Limites juridiques et écologiques

Au delà des limites techniques, des problèmes juridiques et écologiques sont également à adresser pour que la blockchain puisse se développer pleinement. La quantité d’électricité consommée pour permettre au système de fonctionner est colossale, et des questions de responsabilité, qui devient difficile à identifier dans certains contextes, doivent encore être levés.
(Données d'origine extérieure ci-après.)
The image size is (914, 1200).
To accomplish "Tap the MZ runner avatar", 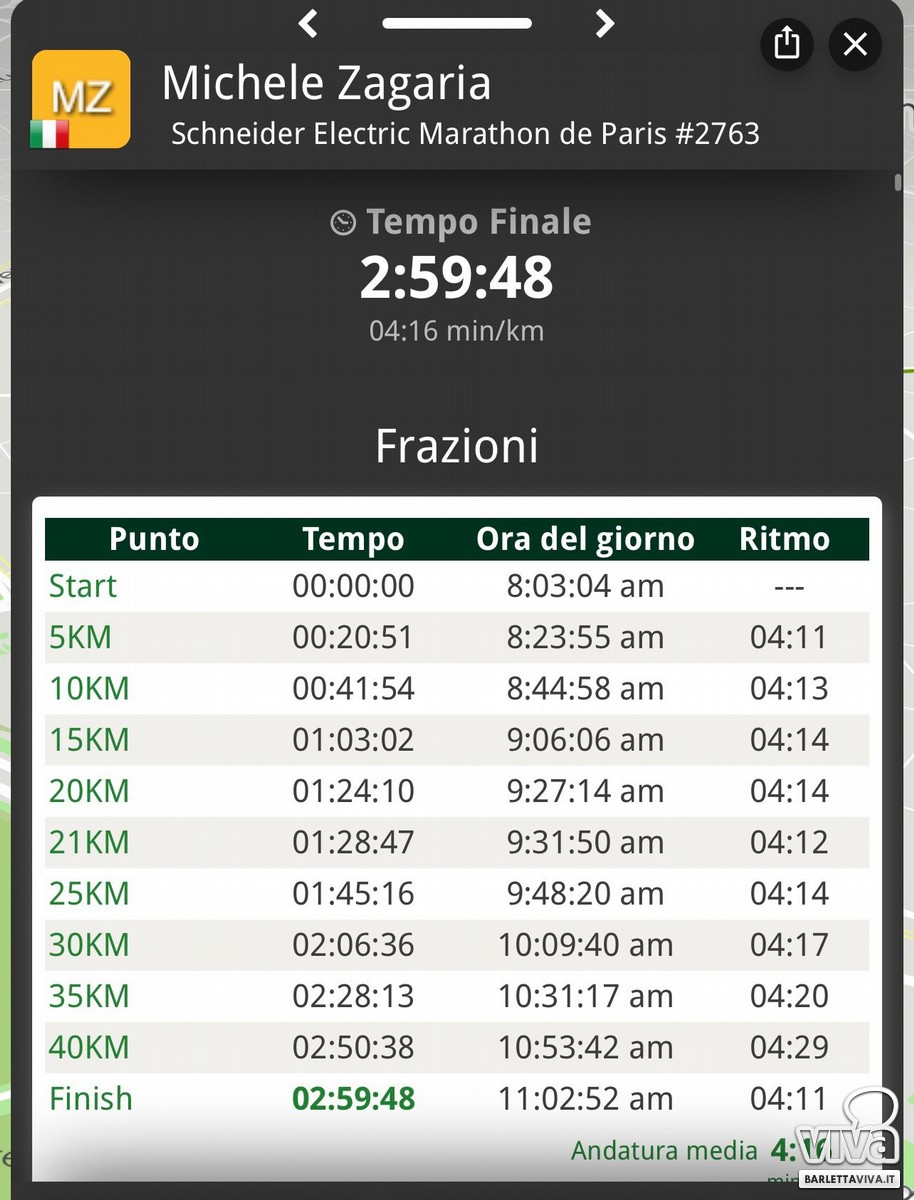I will coord(81,98).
Bon tempo et pragmatisme des entreprises

Les prévisions actuelles tablent sur une adoption commerciale massive de la blockchain aux alentours de 2020 (voir infographie MERITIS “Les investissements des banques dans la Blockchain”). D’ici là, les entreprises doivent mener études et expérimentations leur permettant d’une part de monter en compétence sur le sujet, et d’autre part d’anticiper la manière dont cette technologie pourrait optimiser voire disrupter leur marché.

Aujourd’hui les pionniers, principalement des banques et des assurances, se positionnent principalement au sein de consortiums d’études, dont le plus connu est l’Américain R3, et en France le “Labchain” piloté par la Caisse des dépôts et consignations.

Pour le reste, beaucoup d’entreprises s’intéressent au sujet mais ne savent toujours pas quel est le potentiel de cette technologie pour leur business, ni quelles sont les limites techniques à lever pour qu’il se révèle pleinement dans les années à venir.

D’autre part, toutes les sociétés offrant un service d’intermédiation peuvent y voir une réelle menace. En effet, avec la blockchain, le changement principal est celui de l’architecture des échanges. Il n’y plus besoin de passer par un intermédiaire pour échanger des biens ou des services. La tendance de désintermédiation de la transformation numérique de l’économie pourrait donc être encore largement amplifiée

Un changement massif d’organisation et de culture

Comme pour beaucoup d’autres technologies qui ont formé la révolution numérique, la blockchain va imposer des changements d’organisation et de culture très importants. Les entreprises auront peur de perdre le contrôle de leurs données et vont remettre en cause l’efficacité liée à la verticalité de leurs organisations. On a vu par exemple le même effet pour la migration d’infrastructure dans le “cloud”, ce nuage inquiétant…

On constate l’émergence de nombreuses blockchains privées, qui violent le principe fondateur de la technologie : ne pas permettre à un seul acteur de contrôler l’ensemble des données d’une base

Répartition des Blockchain privées/publiques/hybrides dans les banques selon une étude Edgeverve/Infosys 2017

Répartition des Blockchain privées/publiques/hybrides dans les banques
Source : Banks Accelerate Blockchain Investment Reveals Infosys Finacle and LTP study

Une conséquence de cette peur est l’émergence de blockchains privées, qui violent donc le principe fondateur de la technologie : ne pas permettre à un seul acteur de contrôler l’ensemble des données d’une base. Une étude Infosys / LTP a révélé cette année que 80% des projets blockchain actuels se font sur des blockchains privées. Ainsi les entreprises vont devoir apprendre encore une fois à lâcher prise, à sortir des logiques de “control-command” pour pouvoir libérer tout leur potentiel grâce à la blockchain.